Required action:
Repeat precisely the span of lines below that opens with the line containing "Show details (125, 1382)" and closes with the line containing "Privacy Policy (263, 945)", both included.

Records for this task:
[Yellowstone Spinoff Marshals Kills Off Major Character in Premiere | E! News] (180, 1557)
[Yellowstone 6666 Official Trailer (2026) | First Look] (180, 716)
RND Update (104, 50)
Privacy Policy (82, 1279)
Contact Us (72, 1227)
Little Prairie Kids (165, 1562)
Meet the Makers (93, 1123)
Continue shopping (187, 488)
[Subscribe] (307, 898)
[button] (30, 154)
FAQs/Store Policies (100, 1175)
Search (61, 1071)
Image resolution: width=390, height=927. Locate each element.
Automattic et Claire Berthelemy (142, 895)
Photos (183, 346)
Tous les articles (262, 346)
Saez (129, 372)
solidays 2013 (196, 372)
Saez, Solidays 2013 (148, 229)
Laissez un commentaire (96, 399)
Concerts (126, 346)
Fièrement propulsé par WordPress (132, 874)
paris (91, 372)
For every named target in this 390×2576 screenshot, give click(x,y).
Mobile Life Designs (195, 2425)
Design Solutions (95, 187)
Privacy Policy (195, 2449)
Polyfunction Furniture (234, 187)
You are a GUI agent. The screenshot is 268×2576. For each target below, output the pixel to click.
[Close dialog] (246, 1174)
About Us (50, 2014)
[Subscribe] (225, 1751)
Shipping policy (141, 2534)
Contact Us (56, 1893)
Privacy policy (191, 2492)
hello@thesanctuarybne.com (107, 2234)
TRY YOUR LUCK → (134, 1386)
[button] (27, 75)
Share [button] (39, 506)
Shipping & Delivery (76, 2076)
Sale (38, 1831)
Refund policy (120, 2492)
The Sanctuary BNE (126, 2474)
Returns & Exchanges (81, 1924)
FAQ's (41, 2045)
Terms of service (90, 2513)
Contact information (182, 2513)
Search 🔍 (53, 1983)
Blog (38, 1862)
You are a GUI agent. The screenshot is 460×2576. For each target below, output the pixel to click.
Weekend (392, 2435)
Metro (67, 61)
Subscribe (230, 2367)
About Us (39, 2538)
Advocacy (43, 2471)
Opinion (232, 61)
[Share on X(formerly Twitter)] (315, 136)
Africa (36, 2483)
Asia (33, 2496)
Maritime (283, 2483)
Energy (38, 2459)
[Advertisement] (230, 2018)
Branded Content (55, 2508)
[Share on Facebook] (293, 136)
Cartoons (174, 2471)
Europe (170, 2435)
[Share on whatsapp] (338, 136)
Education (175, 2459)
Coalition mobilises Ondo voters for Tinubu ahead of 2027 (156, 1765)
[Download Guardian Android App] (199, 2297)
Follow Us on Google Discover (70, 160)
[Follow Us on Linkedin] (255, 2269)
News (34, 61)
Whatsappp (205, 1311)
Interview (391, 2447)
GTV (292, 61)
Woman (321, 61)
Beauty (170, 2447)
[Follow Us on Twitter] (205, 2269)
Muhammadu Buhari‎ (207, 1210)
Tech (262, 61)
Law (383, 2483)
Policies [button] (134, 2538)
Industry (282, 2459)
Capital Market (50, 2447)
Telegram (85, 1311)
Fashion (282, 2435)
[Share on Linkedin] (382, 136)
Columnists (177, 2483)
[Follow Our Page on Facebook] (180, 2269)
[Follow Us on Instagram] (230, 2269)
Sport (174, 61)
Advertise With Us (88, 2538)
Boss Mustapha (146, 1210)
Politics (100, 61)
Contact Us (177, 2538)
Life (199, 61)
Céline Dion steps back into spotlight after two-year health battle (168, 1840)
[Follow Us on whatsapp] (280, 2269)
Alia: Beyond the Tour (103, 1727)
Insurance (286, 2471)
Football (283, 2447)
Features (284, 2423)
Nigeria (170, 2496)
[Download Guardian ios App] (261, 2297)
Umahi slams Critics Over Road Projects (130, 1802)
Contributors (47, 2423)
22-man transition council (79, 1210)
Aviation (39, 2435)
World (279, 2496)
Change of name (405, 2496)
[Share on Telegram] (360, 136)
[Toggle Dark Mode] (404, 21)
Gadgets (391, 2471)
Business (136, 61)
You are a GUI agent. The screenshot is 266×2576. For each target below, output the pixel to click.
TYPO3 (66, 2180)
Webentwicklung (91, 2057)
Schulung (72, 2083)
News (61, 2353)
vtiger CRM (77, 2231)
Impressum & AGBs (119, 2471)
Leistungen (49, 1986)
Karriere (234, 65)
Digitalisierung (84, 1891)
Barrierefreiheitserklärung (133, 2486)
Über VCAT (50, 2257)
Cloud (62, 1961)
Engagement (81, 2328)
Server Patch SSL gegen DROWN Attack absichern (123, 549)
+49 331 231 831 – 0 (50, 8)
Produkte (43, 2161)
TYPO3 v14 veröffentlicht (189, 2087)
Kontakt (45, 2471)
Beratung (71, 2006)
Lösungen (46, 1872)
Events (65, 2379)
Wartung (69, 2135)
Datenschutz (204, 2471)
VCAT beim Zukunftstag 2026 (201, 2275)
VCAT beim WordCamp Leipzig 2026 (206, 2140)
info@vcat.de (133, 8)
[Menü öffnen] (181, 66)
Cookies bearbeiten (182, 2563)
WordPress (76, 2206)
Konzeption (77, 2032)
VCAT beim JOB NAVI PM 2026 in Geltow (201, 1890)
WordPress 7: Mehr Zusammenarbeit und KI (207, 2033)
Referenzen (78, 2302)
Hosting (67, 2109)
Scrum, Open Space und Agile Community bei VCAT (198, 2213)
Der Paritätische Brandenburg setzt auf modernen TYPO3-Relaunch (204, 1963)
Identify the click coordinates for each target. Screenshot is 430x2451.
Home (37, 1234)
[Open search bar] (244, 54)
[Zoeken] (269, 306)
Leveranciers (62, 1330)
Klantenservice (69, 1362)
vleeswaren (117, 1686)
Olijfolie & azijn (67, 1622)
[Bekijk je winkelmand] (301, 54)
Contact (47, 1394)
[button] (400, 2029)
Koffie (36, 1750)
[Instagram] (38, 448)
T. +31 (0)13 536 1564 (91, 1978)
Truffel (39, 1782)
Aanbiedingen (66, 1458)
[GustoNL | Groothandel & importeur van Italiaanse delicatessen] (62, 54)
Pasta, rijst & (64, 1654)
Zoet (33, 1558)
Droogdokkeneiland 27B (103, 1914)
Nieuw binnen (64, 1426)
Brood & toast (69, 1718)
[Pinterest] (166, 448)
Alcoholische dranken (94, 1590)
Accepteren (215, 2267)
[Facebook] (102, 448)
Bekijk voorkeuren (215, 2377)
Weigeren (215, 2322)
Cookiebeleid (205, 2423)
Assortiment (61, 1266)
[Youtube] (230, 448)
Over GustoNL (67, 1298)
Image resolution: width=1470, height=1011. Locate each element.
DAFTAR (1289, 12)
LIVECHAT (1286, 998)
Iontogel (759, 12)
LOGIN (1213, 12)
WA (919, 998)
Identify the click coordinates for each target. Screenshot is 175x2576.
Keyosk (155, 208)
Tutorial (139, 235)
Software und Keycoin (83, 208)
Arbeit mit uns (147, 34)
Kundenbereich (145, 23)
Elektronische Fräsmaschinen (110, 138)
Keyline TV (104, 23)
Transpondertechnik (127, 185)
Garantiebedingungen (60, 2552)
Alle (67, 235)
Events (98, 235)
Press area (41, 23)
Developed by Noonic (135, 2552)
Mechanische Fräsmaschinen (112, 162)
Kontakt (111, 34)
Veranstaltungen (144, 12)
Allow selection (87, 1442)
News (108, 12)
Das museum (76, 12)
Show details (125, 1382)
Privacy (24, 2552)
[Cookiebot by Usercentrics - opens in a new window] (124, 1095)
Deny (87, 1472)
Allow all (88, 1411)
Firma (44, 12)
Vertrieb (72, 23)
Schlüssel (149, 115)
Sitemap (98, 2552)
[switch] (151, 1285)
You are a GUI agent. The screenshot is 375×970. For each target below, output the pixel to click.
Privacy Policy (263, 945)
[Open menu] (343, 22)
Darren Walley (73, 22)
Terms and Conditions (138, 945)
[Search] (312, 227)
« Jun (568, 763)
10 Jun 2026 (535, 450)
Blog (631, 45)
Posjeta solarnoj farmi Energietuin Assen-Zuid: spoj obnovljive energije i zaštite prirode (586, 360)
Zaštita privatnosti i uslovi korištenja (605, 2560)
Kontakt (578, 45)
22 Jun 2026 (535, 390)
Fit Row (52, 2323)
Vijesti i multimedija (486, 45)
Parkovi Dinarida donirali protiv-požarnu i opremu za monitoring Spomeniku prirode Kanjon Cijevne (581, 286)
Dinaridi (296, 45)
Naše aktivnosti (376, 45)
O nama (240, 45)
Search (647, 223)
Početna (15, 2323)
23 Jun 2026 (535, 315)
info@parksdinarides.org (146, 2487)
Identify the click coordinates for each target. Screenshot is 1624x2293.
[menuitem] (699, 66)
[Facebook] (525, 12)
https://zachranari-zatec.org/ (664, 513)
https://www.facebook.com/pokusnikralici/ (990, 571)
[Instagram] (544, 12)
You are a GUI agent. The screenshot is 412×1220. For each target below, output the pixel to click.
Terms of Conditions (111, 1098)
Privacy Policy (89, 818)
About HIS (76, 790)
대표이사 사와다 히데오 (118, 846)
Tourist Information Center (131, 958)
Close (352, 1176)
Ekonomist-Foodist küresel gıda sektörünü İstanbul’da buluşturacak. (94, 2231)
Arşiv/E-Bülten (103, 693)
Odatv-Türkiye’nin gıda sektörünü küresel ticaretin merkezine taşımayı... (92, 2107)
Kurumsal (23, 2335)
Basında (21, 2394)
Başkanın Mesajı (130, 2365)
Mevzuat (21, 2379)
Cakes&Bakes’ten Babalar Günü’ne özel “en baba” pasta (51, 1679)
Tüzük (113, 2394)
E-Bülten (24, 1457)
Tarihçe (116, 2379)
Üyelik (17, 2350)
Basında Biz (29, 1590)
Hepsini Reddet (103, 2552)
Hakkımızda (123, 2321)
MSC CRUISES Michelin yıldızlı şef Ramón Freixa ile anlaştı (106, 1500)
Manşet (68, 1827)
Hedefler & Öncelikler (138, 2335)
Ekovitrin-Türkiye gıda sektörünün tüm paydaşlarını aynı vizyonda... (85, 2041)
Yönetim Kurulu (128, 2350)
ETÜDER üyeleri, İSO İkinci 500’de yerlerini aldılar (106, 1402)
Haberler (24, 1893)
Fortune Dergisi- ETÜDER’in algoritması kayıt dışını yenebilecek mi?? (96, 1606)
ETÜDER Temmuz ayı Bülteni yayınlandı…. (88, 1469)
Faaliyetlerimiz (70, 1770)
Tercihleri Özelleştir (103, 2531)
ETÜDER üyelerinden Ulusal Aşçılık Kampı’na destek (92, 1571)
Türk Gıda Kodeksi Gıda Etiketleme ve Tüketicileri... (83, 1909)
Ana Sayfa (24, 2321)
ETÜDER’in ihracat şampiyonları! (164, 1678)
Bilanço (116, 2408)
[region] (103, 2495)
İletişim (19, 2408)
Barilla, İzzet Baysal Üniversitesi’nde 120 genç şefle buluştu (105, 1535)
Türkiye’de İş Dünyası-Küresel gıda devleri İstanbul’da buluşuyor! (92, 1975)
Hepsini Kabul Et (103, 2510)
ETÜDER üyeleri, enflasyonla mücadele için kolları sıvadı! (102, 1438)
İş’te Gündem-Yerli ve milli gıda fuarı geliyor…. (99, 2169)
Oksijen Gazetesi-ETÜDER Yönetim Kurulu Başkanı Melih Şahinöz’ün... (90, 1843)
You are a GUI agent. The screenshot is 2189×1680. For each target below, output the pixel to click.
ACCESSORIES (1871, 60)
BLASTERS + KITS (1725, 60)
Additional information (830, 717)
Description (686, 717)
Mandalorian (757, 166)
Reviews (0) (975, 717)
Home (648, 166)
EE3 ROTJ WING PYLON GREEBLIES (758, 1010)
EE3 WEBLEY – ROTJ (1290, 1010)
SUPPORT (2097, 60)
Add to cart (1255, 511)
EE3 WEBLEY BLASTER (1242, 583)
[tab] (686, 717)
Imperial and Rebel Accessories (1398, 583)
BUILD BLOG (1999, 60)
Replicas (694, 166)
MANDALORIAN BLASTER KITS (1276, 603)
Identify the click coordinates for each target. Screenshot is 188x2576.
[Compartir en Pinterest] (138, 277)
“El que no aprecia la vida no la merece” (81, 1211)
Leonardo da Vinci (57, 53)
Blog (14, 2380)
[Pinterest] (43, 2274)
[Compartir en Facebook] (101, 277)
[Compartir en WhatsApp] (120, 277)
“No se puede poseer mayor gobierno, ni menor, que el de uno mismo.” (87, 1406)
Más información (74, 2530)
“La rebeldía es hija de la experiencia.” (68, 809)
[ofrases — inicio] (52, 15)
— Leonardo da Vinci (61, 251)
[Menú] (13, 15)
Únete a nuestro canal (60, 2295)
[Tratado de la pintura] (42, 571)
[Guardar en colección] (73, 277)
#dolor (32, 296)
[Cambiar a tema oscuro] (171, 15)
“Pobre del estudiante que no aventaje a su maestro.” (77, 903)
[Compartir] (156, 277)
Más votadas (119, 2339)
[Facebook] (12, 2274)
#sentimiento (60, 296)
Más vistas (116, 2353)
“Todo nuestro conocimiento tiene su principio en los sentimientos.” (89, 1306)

Solution to this task:
Show details (125, 1382)
Privacy (24, 2552)
[Cookiebot by Usercentrics - opens in a new window] (124, 1095)
Deny (87, 1472)
Allow all (88, 1411)
Firma (44, 12)
Vertrieb (72, 23)
Schlüssel (149, 115)
Sitemap (98, 2552)
[switch] (151, 1285)
You are a GUI agent. The screenshot is 375×970. For each target below, output the pixel to click.
Privacy Policy (263, 945)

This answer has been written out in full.